Before dismissing that assertion as biased or unfair, please consider the following: The industry is now marketing nicotine-laced candy to get children started on the habit. These products are sold as Camel Orbs, Sticks, or Strips. They come flavored with cinnamon or mint and are supposedly meant only for adult consumption. But kids are less resistant to this kind of marketing because they, more so than adults, aren't so sure tobacco is dangerous.
Taking further aim at the young, Big Tobacco also runs a remarkably successful campaign to promote smoking in movies, especially those targeting youth. There's no law against it.

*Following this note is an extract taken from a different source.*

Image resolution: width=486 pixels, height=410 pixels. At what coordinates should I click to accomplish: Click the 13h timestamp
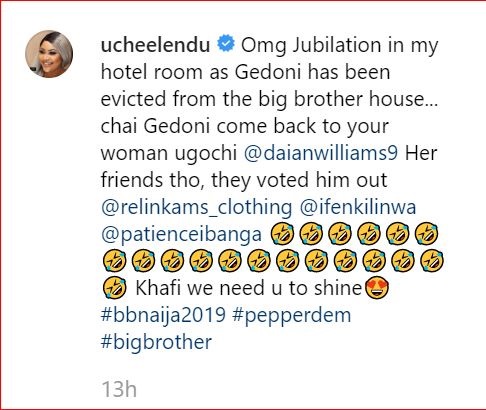(x=119, y=389)
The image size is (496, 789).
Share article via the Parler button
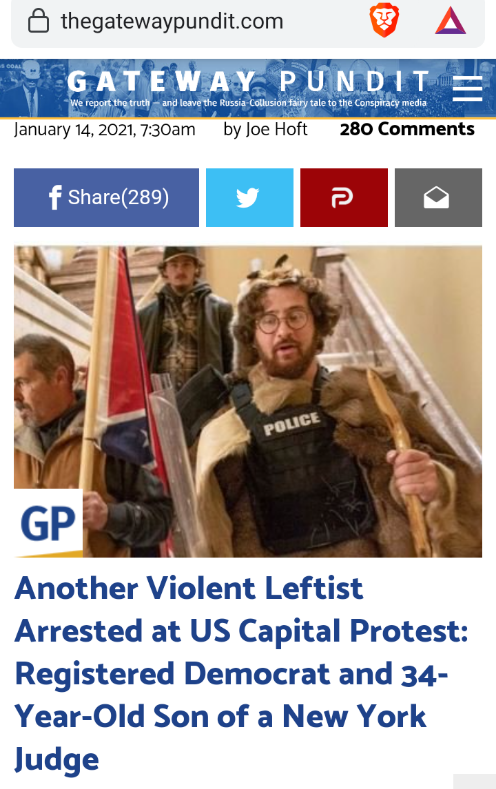[x=344, y=197]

Canada, bless its heart, has taken more direct action to defend its kids. Parliament outlawed the sale of flavored cigarettes, either foreign or domestic, that might appeal to children. Uh-oh. That restriction on "foreign" smokes aroused the ire of 14 cigarette-selling countries, including the United States. "You can't do that!" they said. "The law violates World Trade Organization rules." Apparently, trade is more important than human health.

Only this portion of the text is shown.